• Exercise instructions: Print the lines of the records from the start through the line containing "pyautogui.click(x=243, y=236)", inclusive, reproducing them verbatim.
····················
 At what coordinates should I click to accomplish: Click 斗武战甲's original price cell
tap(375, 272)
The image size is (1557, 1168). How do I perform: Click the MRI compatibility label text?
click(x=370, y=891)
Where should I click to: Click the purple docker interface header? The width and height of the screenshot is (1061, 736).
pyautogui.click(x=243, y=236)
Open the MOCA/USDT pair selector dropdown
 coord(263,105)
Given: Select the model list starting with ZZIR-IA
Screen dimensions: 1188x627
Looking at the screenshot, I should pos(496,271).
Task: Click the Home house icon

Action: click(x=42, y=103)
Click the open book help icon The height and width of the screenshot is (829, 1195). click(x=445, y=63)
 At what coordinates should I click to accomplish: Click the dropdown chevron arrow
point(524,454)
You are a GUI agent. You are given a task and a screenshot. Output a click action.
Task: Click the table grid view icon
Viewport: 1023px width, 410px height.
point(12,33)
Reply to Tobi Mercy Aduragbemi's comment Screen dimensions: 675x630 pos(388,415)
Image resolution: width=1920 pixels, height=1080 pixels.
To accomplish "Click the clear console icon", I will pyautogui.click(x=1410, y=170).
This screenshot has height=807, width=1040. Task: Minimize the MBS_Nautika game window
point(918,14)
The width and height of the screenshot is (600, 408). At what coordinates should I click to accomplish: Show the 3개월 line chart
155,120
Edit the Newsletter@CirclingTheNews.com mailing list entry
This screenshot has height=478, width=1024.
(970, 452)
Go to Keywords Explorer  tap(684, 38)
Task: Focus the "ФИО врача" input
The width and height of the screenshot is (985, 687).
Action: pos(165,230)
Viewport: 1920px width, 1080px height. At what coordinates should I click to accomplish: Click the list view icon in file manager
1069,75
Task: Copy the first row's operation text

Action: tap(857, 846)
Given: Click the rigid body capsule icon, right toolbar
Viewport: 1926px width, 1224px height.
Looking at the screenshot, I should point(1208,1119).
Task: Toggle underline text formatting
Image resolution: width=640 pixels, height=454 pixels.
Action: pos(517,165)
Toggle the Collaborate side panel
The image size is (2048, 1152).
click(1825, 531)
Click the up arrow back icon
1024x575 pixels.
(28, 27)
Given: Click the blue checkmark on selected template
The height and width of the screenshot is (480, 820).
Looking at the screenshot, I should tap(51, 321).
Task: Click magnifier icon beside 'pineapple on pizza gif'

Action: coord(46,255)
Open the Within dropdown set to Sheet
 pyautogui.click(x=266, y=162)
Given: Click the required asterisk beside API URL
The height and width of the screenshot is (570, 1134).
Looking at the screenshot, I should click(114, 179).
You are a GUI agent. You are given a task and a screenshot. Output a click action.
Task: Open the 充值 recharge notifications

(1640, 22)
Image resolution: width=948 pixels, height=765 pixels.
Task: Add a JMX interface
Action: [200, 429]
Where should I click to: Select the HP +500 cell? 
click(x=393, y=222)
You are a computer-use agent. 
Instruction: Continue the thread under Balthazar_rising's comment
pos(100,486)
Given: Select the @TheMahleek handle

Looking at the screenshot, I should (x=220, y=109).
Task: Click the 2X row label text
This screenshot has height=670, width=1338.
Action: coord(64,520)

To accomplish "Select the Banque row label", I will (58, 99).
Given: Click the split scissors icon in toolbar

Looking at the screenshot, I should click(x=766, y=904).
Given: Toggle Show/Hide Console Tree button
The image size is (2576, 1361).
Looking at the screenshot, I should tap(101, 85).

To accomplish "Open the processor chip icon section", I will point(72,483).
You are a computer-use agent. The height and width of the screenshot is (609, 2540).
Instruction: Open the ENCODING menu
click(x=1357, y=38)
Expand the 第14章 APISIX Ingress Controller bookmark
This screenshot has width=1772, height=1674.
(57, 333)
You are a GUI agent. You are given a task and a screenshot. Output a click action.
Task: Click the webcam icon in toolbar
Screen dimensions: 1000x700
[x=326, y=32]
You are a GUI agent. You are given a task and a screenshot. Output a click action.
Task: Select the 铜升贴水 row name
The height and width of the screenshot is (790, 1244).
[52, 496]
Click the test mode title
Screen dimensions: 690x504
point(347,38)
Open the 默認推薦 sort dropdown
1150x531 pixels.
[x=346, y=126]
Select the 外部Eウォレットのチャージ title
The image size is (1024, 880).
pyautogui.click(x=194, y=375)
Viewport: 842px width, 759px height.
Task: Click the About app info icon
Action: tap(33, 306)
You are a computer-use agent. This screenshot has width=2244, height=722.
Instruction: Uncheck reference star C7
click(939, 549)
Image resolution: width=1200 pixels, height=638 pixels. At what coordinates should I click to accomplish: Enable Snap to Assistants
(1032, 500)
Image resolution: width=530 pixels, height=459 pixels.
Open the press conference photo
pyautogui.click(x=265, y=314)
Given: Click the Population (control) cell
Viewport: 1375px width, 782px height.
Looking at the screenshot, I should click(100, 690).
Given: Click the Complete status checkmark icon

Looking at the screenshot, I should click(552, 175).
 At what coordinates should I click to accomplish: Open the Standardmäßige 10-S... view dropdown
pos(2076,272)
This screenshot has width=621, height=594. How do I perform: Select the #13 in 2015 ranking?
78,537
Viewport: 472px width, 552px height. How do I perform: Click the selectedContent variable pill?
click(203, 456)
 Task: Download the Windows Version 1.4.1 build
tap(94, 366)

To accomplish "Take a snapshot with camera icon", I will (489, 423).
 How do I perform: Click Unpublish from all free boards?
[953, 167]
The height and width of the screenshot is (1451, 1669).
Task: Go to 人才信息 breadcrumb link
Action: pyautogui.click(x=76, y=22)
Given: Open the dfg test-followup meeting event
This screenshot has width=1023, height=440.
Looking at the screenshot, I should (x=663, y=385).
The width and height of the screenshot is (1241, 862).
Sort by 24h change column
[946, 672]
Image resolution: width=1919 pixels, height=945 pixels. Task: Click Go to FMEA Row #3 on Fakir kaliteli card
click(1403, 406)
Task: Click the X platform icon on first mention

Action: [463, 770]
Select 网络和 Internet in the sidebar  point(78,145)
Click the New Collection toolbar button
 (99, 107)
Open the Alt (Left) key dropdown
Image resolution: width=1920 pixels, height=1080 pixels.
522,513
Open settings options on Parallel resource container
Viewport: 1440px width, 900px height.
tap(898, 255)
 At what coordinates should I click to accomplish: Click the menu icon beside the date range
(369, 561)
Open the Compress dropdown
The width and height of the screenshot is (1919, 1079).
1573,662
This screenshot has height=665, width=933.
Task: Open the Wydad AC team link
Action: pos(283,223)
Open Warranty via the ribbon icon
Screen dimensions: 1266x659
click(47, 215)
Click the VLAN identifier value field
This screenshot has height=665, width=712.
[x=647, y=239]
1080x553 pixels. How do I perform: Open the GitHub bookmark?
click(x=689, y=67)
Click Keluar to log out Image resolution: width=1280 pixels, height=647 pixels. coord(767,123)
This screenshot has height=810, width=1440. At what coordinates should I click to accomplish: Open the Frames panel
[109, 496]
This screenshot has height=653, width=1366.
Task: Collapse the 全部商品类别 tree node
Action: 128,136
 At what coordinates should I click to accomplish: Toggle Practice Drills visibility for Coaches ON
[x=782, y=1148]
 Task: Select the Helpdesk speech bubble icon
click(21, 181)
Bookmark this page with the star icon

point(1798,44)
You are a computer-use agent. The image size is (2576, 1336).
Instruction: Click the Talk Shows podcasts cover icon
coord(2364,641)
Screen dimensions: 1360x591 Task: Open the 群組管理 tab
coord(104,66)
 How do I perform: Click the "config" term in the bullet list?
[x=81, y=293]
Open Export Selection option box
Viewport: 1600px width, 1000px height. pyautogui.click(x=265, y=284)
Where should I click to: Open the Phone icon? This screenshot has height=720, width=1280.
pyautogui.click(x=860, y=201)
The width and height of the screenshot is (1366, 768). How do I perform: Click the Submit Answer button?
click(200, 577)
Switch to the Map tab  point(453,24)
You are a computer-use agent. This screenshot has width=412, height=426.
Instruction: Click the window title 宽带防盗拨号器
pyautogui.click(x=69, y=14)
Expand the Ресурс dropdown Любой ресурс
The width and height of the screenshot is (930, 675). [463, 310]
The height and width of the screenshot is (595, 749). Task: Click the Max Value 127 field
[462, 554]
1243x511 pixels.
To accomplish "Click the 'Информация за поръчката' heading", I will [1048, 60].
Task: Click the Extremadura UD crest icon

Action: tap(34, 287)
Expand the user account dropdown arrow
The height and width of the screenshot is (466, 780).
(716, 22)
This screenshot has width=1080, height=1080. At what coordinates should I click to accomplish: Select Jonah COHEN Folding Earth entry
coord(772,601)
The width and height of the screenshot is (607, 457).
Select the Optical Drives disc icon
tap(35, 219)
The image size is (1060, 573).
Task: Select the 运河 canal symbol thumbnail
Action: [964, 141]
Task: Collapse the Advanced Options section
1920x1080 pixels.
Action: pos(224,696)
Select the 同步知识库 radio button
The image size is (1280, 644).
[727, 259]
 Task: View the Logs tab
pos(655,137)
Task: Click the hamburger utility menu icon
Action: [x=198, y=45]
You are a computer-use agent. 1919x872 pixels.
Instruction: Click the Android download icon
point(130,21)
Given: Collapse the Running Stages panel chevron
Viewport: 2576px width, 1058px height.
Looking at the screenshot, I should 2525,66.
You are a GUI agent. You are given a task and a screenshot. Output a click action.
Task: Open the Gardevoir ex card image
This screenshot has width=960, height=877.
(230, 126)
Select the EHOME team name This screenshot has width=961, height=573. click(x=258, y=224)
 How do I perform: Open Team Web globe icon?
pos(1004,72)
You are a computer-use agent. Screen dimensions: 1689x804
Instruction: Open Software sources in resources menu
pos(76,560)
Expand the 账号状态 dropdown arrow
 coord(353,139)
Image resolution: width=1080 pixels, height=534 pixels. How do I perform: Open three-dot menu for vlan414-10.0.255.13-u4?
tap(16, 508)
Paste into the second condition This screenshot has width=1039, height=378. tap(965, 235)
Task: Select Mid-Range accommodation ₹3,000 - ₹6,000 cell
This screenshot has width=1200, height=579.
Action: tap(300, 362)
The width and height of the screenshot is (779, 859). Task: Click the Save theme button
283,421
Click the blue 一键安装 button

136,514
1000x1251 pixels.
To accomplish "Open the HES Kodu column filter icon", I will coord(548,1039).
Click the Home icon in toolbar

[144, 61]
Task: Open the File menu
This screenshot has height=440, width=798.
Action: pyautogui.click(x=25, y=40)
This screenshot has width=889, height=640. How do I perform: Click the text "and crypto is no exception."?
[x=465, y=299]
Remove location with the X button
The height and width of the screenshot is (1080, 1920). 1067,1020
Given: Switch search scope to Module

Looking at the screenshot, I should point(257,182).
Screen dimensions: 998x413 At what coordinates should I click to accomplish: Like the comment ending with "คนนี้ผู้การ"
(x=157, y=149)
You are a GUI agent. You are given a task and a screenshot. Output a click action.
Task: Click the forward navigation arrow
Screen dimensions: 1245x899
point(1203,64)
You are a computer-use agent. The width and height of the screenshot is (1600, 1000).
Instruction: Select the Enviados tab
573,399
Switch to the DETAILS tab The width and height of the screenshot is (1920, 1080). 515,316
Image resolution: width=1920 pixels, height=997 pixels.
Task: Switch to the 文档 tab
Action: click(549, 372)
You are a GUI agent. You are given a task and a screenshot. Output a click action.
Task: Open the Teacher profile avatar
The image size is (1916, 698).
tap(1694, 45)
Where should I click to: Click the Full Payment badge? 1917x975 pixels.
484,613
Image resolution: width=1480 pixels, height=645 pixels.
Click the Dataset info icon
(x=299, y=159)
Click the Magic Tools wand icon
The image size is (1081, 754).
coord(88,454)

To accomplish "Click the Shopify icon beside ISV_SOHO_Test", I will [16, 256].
····················
• The output:
 At what coordinates should I click to accomplish: Click 斗武战甲's original price cell
tap(375, 272)
The image size is (1557, 1168). How do I perform: Click the MRI compatibility label text?
click(x=370, y=891)
Where should I click to: Click the purple docker interface header? The width and height of the screenshot is (1061, 736).
pyautogui.click(x=243, y=236)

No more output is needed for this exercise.